Hong Kong Protesters Spread Democracy Messages on Animal Crossing. Now It's Gone From a Huge Chinese E-Commerce Site

Nintendo’s popular Animal Crossing: New Horizons game has disappeared from China’s biggest e-commerce site—and many on Chinese social media are blaming players in Hong Kong, who used the game to spread pro-democracy messages.

Sellers on Taobao, China’s equivalent of eBay, found that Animal Crossing had disappeared from their online stores Friday morning, according to independent Chinese media outlet Caijing.

Searches for Animal Crossing on Taobao did not return results for the game on Friday, only Animal Crossing-themed merchandise.

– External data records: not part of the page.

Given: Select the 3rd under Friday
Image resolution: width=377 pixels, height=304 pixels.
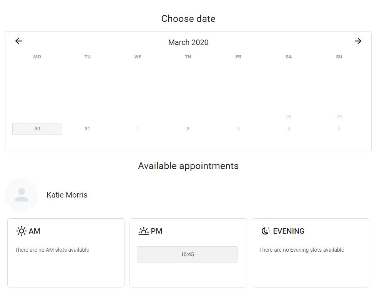Looking at the screenshot, I should click(x=238, y=129).
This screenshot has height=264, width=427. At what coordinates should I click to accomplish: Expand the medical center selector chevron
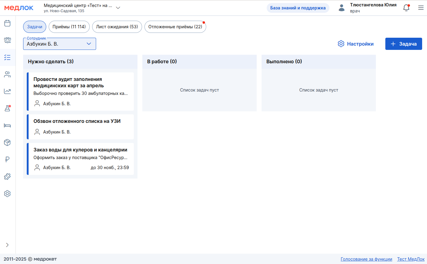coord(118,8)
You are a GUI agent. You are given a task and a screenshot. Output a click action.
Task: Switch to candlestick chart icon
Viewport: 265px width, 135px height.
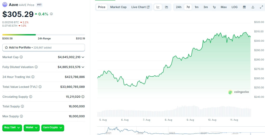tap(167, 7)

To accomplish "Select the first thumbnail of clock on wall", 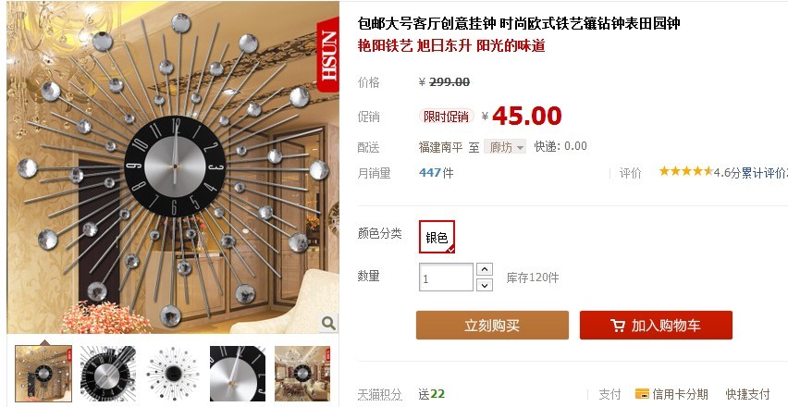I will click(43, 374).
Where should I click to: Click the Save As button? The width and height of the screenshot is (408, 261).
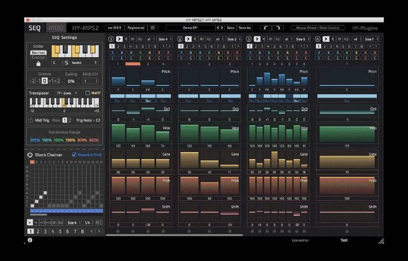coord(245,28)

The New Horizons installment was released on March 20 and has found an avid audience among protestors in Hong Kong who have taken advantage of the game’s customization features to create anti-government messages. On their virtual islands, characters chant protest slogans and hang up posters criticizing their city’s leaders. In one video shared widely on Twitter, players use bug-catching nets to smack pictures of the city’s unpopular leader, Chief Executive Carrie Lam.

Players have also held “memorials” for Lam, standing next to a tombstone and funeral portrait of her while dressed in all black.

Chinese social media users were quick to blame the disappearance of the game on Hong Kong protesters. In particular, they sent angry comments to prominent pro-democracy activist Joshua Wong, who last week shared a screenshot of his virtual island and said protestors were “taking their cause” to the game.

“Politicizing such a beautiful game, can you go and die?” one tweet to him read. Similar comments were posted to Wong’s Instagram account.

Animal Crossing has not been officially released in mainland China, where strict regulation of the video market means that only three Nintendo Switch games—all of them from the Super Mario Bros. series—are formally distributed.

Instead, Chinese gamers purchase the overseas versions of the game informally, relying on platforms like Taobao or other gaming stores.

It’s not clear whether the game was targeted by Chinese officials, but the Communist Party’s censorship apparatus has been used to ban everything from Winnie the Pooh (due to comparisons with Chinese leader Xi Jinping), to broadcasts of the NBA after the general manager of the Houston Rockets expressed support for pro-democracy protests in Hong Kong.